= Beginning of Section =
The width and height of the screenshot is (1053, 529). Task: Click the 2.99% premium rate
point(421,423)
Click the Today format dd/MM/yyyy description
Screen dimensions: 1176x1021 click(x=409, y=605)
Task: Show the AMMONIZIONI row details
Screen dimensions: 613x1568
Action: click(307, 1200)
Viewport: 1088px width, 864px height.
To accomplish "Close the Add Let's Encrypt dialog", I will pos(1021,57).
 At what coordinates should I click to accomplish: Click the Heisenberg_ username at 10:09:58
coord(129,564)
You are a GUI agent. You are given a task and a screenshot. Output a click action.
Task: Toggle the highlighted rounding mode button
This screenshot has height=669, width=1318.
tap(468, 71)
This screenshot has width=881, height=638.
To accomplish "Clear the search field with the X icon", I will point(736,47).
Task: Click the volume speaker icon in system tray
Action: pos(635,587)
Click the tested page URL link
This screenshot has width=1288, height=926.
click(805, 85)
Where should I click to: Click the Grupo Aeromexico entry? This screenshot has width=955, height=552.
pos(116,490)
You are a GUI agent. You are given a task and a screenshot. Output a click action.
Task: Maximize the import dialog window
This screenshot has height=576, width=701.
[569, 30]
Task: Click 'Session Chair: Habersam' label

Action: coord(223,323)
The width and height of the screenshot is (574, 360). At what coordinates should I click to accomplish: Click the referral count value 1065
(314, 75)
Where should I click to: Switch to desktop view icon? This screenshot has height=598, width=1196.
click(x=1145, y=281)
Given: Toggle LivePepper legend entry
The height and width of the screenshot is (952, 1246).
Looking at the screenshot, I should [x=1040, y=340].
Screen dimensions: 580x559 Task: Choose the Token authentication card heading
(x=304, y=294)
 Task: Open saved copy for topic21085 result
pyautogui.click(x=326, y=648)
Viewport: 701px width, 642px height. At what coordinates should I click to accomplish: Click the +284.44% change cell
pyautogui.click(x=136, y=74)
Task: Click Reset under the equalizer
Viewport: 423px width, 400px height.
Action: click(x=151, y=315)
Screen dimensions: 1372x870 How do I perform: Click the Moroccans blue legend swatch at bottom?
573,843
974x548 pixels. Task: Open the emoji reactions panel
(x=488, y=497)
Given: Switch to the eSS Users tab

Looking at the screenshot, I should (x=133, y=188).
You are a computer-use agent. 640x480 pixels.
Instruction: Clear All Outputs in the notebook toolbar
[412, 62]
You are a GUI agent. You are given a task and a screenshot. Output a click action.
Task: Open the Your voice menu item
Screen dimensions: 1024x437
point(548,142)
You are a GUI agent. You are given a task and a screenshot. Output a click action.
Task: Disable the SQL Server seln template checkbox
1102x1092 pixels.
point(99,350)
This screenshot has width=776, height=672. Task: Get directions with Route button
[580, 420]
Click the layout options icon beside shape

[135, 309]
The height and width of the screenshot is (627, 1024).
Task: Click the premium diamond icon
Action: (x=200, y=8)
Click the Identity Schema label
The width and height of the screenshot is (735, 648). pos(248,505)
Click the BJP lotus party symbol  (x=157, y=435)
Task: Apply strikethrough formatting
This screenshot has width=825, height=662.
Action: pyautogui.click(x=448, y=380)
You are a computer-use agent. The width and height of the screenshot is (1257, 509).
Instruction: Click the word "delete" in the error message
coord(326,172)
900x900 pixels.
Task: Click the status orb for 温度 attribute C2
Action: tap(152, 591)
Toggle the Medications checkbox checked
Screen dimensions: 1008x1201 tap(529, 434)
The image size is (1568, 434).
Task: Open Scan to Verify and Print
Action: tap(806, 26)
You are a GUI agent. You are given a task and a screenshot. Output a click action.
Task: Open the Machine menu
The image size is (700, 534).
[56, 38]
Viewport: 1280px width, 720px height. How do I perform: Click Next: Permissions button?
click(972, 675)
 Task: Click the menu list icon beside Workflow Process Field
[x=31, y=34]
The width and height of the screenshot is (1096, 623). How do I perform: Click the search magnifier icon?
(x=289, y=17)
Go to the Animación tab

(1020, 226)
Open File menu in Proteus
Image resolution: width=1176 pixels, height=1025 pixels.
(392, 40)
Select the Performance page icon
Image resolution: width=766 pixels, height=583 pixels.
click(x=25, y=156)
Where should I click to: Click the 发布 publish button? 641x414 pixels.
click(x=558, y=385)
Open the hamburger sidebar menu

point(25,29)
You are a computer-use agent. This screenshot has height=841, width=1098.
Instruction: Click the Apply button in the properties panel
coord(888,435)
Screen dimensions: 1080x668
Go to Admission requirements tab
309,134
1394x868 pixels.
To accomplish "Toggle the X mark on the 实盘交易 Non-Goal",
= End of Section =
*WHAT IS BEING ASKED*
The answer must be an exact copy of every record above.

*EXERCISE ANSWER*
The width and height of the screenshot is (1053, 529). Task: Click the 2.99% premium rate
point(421,423)
Click the Today format dd/MM/yyyy description
Screen dimensions: 1176x1021 click(x=409, y=605)
Task: Show the AMMONIZIONI row details
Screen dimensions: 613x1568
Action: click(307, 1200)
Viewport: 1088px width, 864px height.
To accomplish "Close the Add Let's Encrypt dialog", I will pos(1021,57).
 At what coordinates should I click to accomplish: Click the Heisenberg_ username at 10:09:58
coord(129,564)
You are a GUI agent. You are given a task and a screenshot. Output a click action.
Task: Toggle the highlighted rounding mode button
This screenshot has height=669, width=1318.
tap(468, 71)
This screenshot has width=881, height=638.
To accomplish "Clear the search field with the X icon", I will point(736,47).
Task: Click the volume speaker icon in system tray
Action: pos(635,587)
Click the tested page URL link
This screenshot has width=1288, height=926.
click(805, 85)
Where should I click to: Click the Grupo Aeromexico entry? This screenshot has width=955, height=552.
pos(116,490)
You are a GUI agent. You are given a task and a screenshot. Output a click action.
Task: Maximize the import dialog window
This screenshot has height=576, width=701.
[569, 30]
Task: Click 'Session Chair: Habersam' label

Action: coord(223,323)
The width and height of the screenshot is (574, 360). At what coordinates should I click to accomplish: Click the referral count value 1065
(314, 75)
Where should I click to: Switch to desktop view icon? This screenshot has height=598, width=1196.
click(x=1145, y=281)
Given: Toggle LivePepper legend entry
The height and width of the screenshot is (952, 1246).
Looking at the screenshot, I should [x=1040, y=340].
Screen dimensions: 580x559 Task: Choose the Token authentication card heading
(x=304, y=294)
 Task: Open saved copy for topic21085 result
pyautogui.click(x=326, y=648)
Viewport: 701px width, 642px height. At what coordinates should I click to accomplish: Click the +284.44% change cell
pyautogui.click(x=136, y=74)
Task: Click Reset under the equalizer
Viewport: 423px width, 400px height.
Action: click(x=151, y=315)
Screen dimensions: 1372x870 How do I perform: Click the Moroccans blue legend swatch at bottom?
573,843
974x548 pixels. Task: Open the emoji reactions panel
(x=488, y=497)
Given: Switch to the eSS Users tab

Looking at the screenshot, I should (x=133, y=188).
You are a computer-use agent. 640x480 pixels.
Instruction: Clear All Outputs in the notebook toolbar
[412, 62]
You are a GUI agent. You are given a task and a screenshot. Output a click action.
Task: Open the Your voice menu item
Screen dimensions: 1024x437
point(548,142)
You are a GUI agent. You are given a task and a screenshot. Output a click action.
Task: Disable the SQL Server seln template checkbox
1102x1092 pixels.
point(99,350)
This screenshot has width=776, height=672. Task: Get directions with Route button
[580, 420]
Click the layout options icon beside shape

[135, 309]
The height and width of the screenshot is (627, 1024).
Task: Click the premium diamond icon
Action: (x=200, y=8)
Click the Identity Schema label
The width and height of the screenshot is (735, 648). pos(248,505)
Click the BJP lotus party symbol  (x=157, y=435)
Task: Apply strikethrough formatting
This screenshot has width=825, height=662.
Action: pyautogui.click(x=448, y=380)
You are a computer-use agent. The width and height of the screenshot is (1257, 509).
Instruction: Click the word "delete" in the error message
coord(326,172)
900x900 pixels.
Task: Click the status orb for 温度 attribute C2
Action: tap(152, 591)
Toggle the Medications checkbox checked
Screen dimensions: 1008x1201 tap(529, 434)
The image size is (1568, 434).
Task: Open Scan to Verify and Print
Action: tap(806, 26)
You are a GUI agent. You are given a task and a screenshot. Output a click action.
Task: Open the Machine menu
The image size is (700, 534).
[56, 38]
Viewport: 1280px width, 720px height. How do I perform: Click Next: Permissions button?
click(972, 675)
 Task: Click the menu list icon beside Workflow Process Field
[x=31, y=34]
The width and height of the screenshot is (1096, 623). How do I perform: Click the search magnifier icon?
(x=289, y=17)
Go to the Animación tab

(1020, 226)
Open File menu in Proteus
Image resolution: width=1176 pixels, height=1025 pixels.
(392, 40)
Select the Performance page icon
Image resolution: width=766 pixels, height=583 pixels.
click(x=25, y=156)
Where should I click to: Click the 发布 publish button? 641x414 pixels.
click(x=558, y=385)
Open the hamburger sidebar menu

point(25,29)
You are a computer-use agent. This screenshot has height=841, width=1098.
Instruction: Click the Apply button in the properties panel
coord(888,435)
Screen dimensions: 1080x668
Go to Admission requirements tab
309,134
1394x868 pixels.
To accomplish "Toggle the X mark on the 实盘交易 Non-Goal",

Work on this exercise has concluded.